The fifth step of instrument development is to consider the inclusion of the validation items. In order to base the instrument on the qualitative data and the small sample size from the last validation round, we decided to retain at least one item from each of the 8 sub-themes. Two items scored 69 per cent and were retained for Sub-theme 1; two items scored 77 per cent for Sub-theme 3 and were both retained; and one item scored the highest for Sub-theme 7 and was retained, which resulted in a 17-item scale. The total mean score on the 17-item instrument was 63.66 (SD 6.92) and the total Cronbach Alpha was computed as .767 (Table 2)

 

DISCUSSION

Organizational rather than individual level changes are needed to create sustainable environments that support access by previously marginalized populations (Golom 2018, 13). Access to health sciences education in South Africa universities is steeped in both political and technical processes, the political will and capacity, as well as the expertise in educational policies (Orton 2015). Affordability and sustainability constraints make this more difficult in a developing country like South Africa, which is a relatively young democracy. Health sciences graduates can lead this transformation, and leaders need to include those who have not had the opportunity but who are well placed to contribute to the vision for improved access to universal health care and improved health outcomes (National Department of Health 2012).

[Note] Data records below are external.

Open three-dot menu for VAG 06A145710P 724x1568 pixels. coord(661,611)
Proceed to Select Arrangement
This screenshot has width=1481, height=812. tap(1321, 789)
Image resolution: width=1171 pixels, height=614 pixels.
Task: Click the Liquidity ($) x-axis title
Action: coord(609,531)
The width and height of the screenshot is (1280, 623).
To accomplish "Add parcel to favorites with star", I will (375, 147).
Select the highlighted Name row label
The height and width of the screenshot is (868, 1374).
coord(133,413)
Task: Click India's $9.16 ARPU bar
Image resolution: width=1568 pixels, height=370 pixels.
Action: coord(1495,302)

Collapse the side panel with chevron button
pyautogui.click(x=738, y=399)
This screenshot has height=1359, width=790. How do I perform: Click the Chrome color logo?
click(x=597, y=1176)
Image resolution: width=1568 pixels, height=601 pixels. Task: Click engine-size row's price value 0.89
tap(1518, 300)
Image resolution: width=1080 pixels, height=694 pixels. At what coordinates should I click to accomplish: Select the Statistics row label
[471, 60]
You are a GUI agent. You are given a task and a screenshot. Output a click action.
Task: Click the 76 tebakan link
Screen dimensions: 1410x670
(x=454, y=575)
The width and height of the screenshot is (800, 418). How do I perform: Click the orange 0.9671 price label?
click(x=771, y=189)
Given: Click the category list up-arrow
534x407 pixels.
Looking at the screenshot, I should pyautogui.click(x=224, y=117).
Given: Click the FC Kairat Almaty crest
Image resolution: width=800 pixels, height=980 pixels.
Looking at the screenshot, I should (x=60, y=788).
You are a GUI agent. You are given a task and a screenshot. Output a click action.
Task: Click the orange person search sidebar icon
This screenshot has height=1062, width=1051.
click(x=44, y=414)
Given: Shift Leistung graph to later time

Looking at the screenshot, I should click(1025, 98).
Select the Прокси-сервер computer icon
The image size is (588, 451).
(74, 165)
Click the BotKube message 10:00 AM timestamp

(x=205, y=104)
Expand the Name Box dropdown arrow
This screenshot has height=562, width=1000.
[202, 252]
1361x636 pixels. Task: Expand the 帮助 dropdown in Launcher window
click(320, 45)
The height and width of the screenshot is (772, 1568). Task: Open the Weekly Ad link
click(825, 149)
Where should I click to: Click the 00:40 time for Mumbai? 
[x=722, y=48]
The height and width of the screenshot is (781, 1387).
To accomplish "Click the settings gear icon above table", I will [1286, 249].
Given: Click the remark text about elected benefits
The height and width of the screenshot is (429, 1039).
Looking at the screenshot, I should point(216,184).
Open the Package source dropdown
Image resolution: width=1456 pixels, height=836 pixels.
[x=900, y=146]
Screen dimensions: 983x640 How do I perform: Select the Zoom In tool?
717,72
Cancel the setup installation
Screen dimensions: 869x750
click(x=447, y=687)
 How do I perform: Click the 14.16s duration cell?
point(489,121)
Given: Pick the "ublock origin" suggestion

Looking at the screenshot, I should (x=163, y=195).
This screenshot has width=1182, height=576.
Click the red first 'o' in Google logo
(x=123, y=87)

The instrument developed through this mixed methods research could be used to provide objective evidence about the perceptions of various university stakeholders on access to health-related higher education. Health science programmes can use the instrument to establish the perceptions regarding transformation changes in access within the same university, and to monitor changes over time as innovations are piloted. The various health sciences programmes can be compared and contrasted, and objective data used to make systematic change. Transforming health sciences education in universities needs to include targeted innovations based on objective evidence in order to evaluate the impact of the changes. The instrument developed through this mixed methods research reflects the opinions of a range of key stakeholders and material identified in the literature. Further testing will add the insights of the targeted population, those who were disadvantaged in their ability to enter health education programmes in higher education.

 

LIMITATIONS

We focused on access to higher education for health sciences and sought the perceptions of faculties in all eight Faculties in South Africa preparing these students. There could be entirely different perception from faculties in a different type of programme such as engineering. Future work could take the final instrument and assess perceptions of faculties in different educational tracks.

 

CONCLUSION

Access to higher education for health sciences is impacted by student-related factors such as home geographic location and school related factors both in the preparatory programmes and within the higher education setting. To further establish the validity of the instrument, we plan to continue with the sixth step of instrument development which is to administer the items to a development sample which would include faculties of health sciences, current students in health sciences, and applicants to health sciences programmes. Larger samples will support further psychometric testing including factor analysis. A validated instrument could be used in programme evaluation both within one university to explore perceptions of access within different departments and to compare similar programmes across different universities. The components within the instrument could also be shared with career counsellors of students interested in health-related higher education to help students to focus their admission efforts productively.